--- Text excerpt ---
= Beginning of Section =
The boat used in his circumnavigation as part of the Sagar Parikrama project was the Indian Navy Sailing Vessel INSV Mhadei, custom built by the Indian Navy. The 56-foot Van de Stadt 'Tonga' design sloop was built as a wood core epoxy construction by Mr Ratnakar Dandekar at his boat yard Aquarius Shipyard Pvt Ltd on Divar island in Goa by Ratnakar Dandekar. The boat was handed over to the Indian Navy on 12 February 2009 and named after the river Mhadei, the original name of the Mandovi River in Goa.

==Solo circumnavigation==
The requirements to qualify for solo circumnavigation include:

- Starting and finishing in the same Port
- Not passing through any Canals or Straits that would necessitate outside assistance or motoring
- Crossing all meridians at least once
- Crossing the Equator at least twice
- Traversing at least 21,600 NM
- Rounding the three great capes viz Cape Leeuwin, Cape Horn and Cape of Good Hope

Donde recounts his story in his book, The First Indian: Story of the First Indian Solo Circumnavigation Under Sail. He left Mumbai from the Naval Dockyard on 19 August 2009 at 16:30 after being flagged off by Chief of Naval Staff, Admiral Sureesh Mehta. He crossed, from West to East, the Indian, Pacific, Southern and Atlantic Oceans, covering over 23,000 nautical miles, rounding Cape Leeuwin in Australia, Cape Horn in South America and Cape of Good Hope in Africa. The journey took 273 days and was completed on 19 May 2010.
= End of Section =
--- Provided material ---
= Beginning of Section =
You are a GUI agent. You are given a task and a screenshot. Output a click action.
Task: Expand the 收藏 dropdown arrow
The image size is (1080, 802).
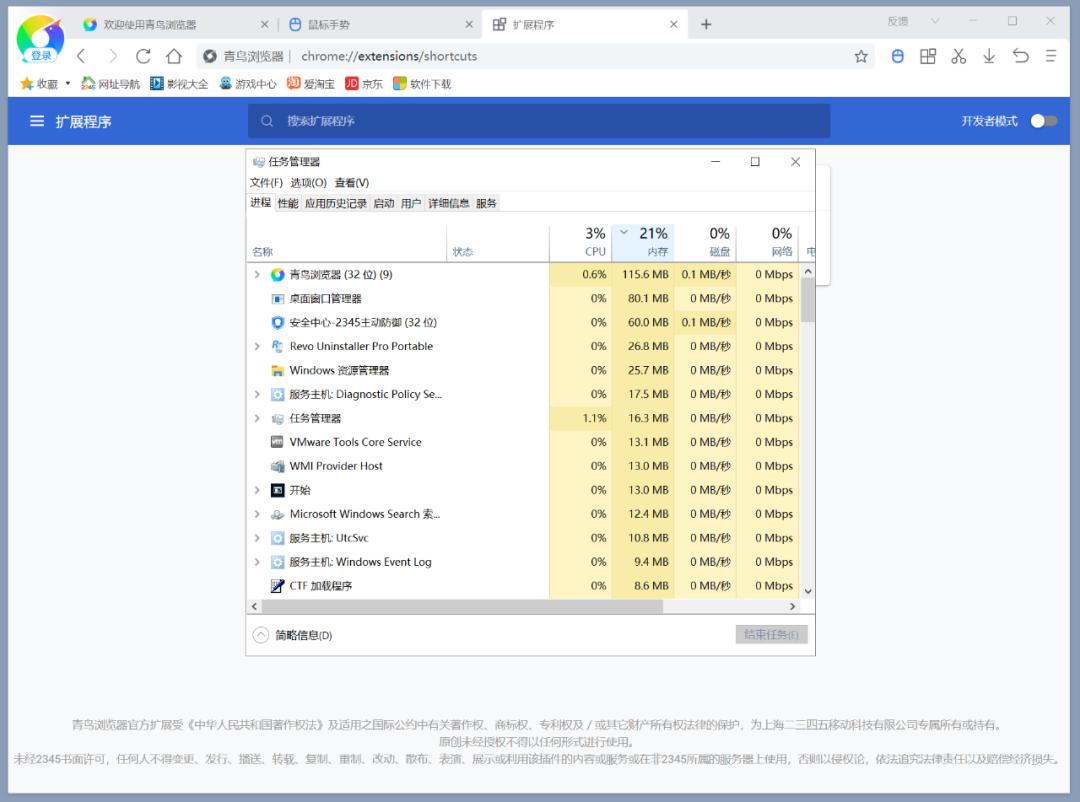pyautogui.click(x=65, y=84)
= End of Section =
--- Work required ---
In the passage about INSV Mhadei, on what date was the boat handed over to the Indian Navy?

--- Solution below ---
12 February 2009